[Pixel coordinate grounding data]
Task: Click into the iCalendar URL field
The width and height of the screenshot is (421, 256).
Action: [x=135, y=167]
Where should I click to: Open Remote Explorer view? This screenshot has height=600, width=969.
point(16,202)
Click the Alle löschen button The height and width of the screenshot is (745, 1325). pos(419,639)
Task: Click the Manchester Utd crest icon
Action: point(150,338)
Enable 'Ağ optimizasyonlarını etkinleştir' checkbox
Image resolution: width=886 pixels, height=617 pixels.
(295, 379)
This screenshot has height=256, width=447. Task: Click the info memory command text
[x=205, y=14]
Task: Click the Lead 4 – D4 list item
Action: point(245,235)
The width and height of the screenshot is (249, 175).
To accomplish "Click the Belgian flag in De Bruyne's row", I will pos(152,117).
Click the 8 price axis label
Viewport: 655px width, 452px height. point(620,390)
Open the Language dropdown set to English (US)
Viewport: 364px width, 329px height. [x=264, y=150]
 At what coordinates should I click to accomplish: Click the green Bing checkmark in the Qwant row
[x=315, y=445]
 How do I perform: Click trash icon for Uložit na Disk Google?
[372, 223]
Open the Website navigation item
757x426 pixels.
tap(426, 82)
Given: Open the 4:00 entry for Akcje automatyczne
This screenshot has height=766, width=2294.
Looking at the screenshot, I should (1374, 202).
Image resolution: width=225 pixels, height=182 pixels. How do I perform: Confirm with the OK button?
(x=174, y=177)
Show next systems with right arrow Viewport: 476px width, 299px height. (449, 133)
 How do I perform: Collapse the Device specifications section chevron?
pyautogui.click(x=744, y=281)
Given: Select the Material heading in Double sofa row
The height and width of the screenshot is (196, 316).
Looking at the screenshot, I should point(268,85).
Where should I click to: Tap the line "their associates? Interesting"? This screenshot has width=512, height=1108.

• BRIEF: Copy the entries word for word. Leave nothing out.

• WRITTEN REPLY:
Task: Click into the iCalendar URL field
The width and height of the screenshot is (421, 256).
Action: [x=135, y=167]
Where should I click to: Open Remote Explorer view? This screenshot has height=600, width=969.
point(16,202)
Click the Alle löschen button The height and width of the screenshot is (745, 1325). pos(419,639)
Task: Click the Manchester Utd crest icon
Action: point(150,338)
Enable 'Ağ optimizasyonlarını etkinleştir' checkbox
Image resolution: width=886 pixels, height=617 pixels.
(295, 379)
This screenshot has height=256, width=447. Task: Click the info memory command text
[x=205, y=14]
Task: Click the Lead 4 – D4 list item
Action: point(245,235)
The width and height of the screenshot is (249, 175).
To accomplish "Click the Belgian flag in De Bruyne's row", I will pos(152,117).
Click the 8 price axis label
Viewport: 655px width, 452px height. point(620,390)
Open the Language dropdown set to English (US)
Viewport: 364px width, 329px height. [x=264, y=150]
 At what coordinates should I click to accomplish: Click the green Bing checkmark in the Qwant row
[x=315, y=445]
 How do I perform: Click trash icon for Uložit na Disk Google?
[372, 223]
Open the Website navigation item
757x426 pixels.
tap(426, 82)
Given: Open the 4:00 entry for Akcje automatyczne
This screenshot has height=766, width=2294.
Looking at the screenshot, I should (1374, 202).
Image resolution: width=225 pixels, height=182 pixels. How do I perform: Confirm with the OK button?
(x=174, y=177)
Show next systems with right arrow Viewport: 476px width, 299px height. (449, 133)
 How do I perform: Collapse the Device specifications section chevron?
pyautogui.click(x=744, y=281)
Given: Select the Material heading in Double sofa row
The height and width of the screenshot is (196, 316).
Looking at the screenshot, I should point(268,85).
Where should I click to: Tap the line "their associates? Interesting"? This screenshot has width=512, height=1108.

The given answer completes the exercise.